Blackstone: Your ESG policy should be holistic

Firms must incorporate ESG initiatives at both the corporate level and the investment level, or risk their reputations, says head of ESG Alison Fenton-Willock.

Private equity firms must apply their environmental, social and governance policies as rigorously at the corporate level as at the investment level or face reputational risks, according to Blackstone’s head of ESG Alison Fenton-Willock

“When we think about ESG at the firm, it’s ESG at the corporate level in terms of how we manage Blackstone, and it’s also ESG at the investor level in terms of how we are being a responsible source of capital,” said Fenton-Willock onstage at the fourth annual Private Equity International Responsible Investment Forum in New York on Wednesday.

“You have to look at both,” she said.

Fenton-Willock stressed that ESG initiatives are now “just core to good business,” with everyone from investors to lenders to prospective employees inquiring about it.

Fenton-Willock walked attendees through how Blackstone incorporates ESG into its investment process all the way through to exit.

Investment process

A deal begins in the review committee stage. The committee, along with Fenton-Willock, begin by familiarizing themselves with the company and its principles. It then moves onto the investment committee stage.

“By the time we know that a deal is actually committed to the investment committee process we are going to start engaging third parties,” like consultants and lawyers, Fenton-Willock said.

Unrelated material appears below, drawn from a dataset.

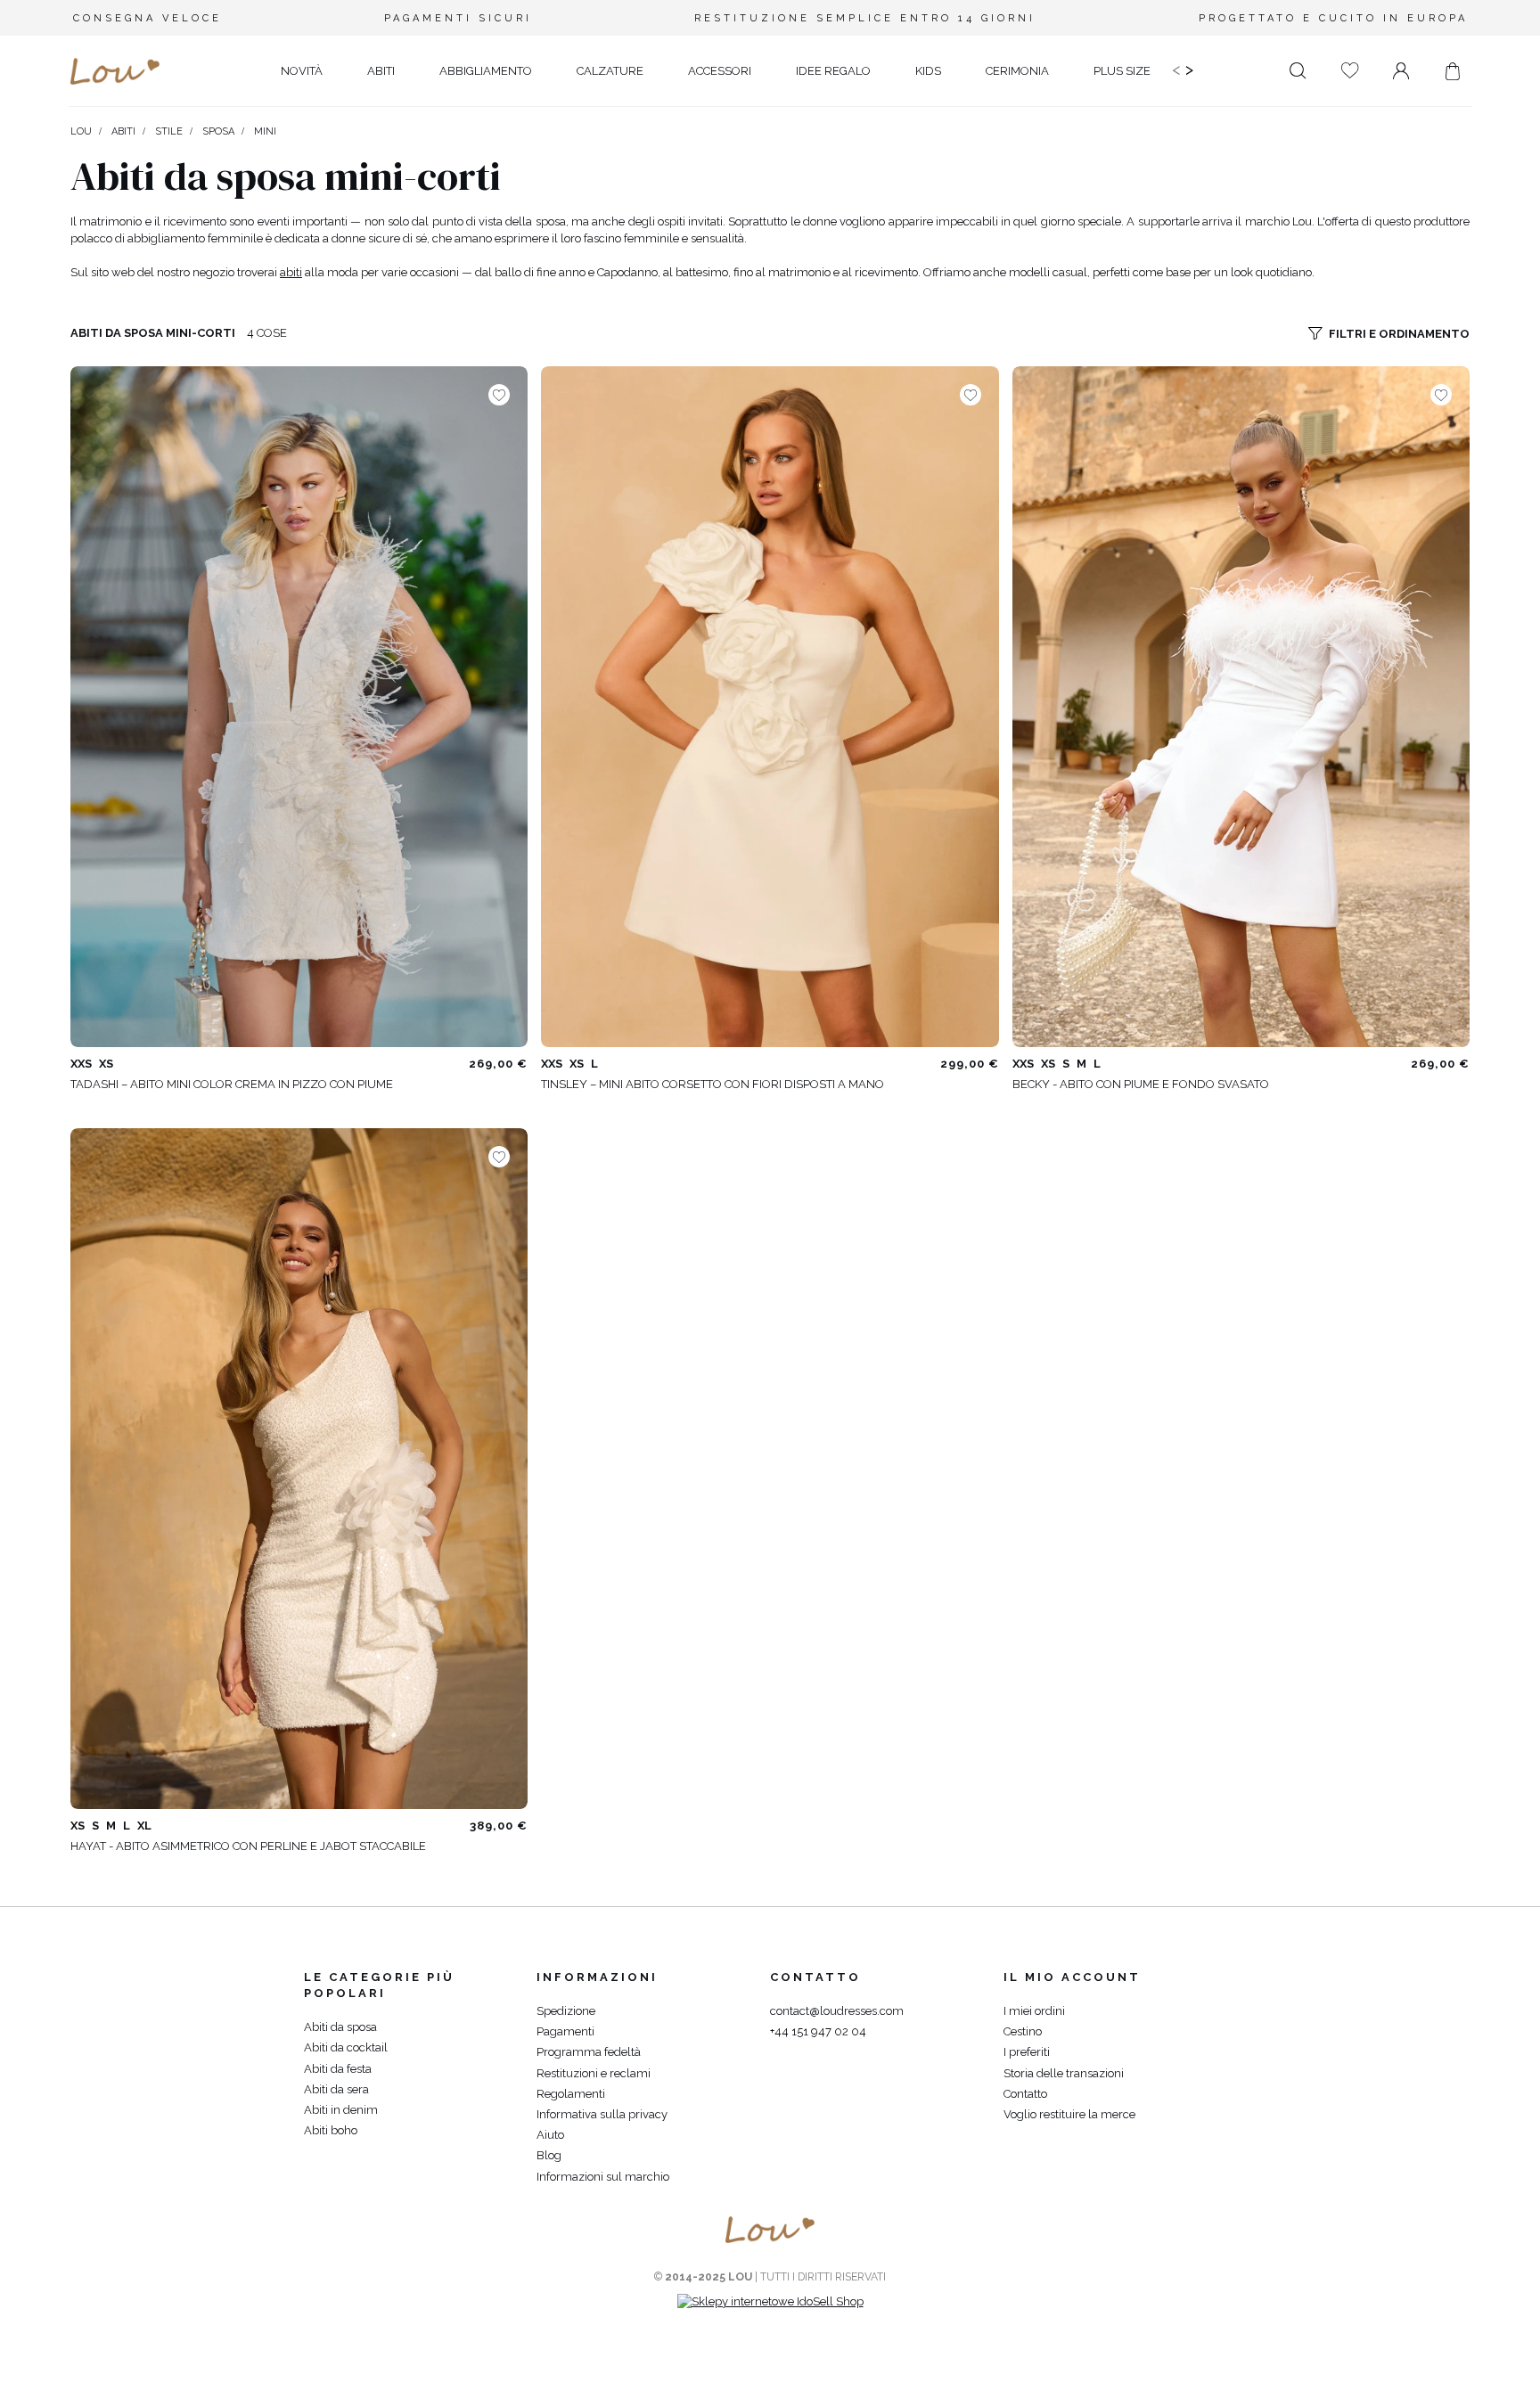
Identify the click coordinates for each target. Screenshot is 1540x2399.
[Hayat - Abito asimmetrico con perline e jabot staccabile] (299, 1468)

Post-investment, Blackstone engages with the company, providing them with frameworks, resources and tools to use as it develops its own ESG framework.

“The primary approach to our portfolio companies is not to be buying carbon offsets,” said Fenton-Willock. Rather, Blackstone focuses its efforts on a company’s HVAC systems, thermostat and refrigeration controls, and maintenance tasks to “actually change behavior that reduces energy consumption, which then reduces emissions.”

At exit, Blackstone hopes to compare the ESG considerations with where they were on entry to demonstrate improvement. “That’s sort of the goal – to look at the scorecard at entry, at exit, and be able to tell that story,” said Fenton-Willock.

Fenton-Willock told attendees she is optimistic about the ESG initiatives undertaken by the private equity industry in recent years.

“I think private equity is definitely of the asset classes leading the way,” she said. “There is probably an opportunity for us to do more joint initiatives that would have outsized impacts.”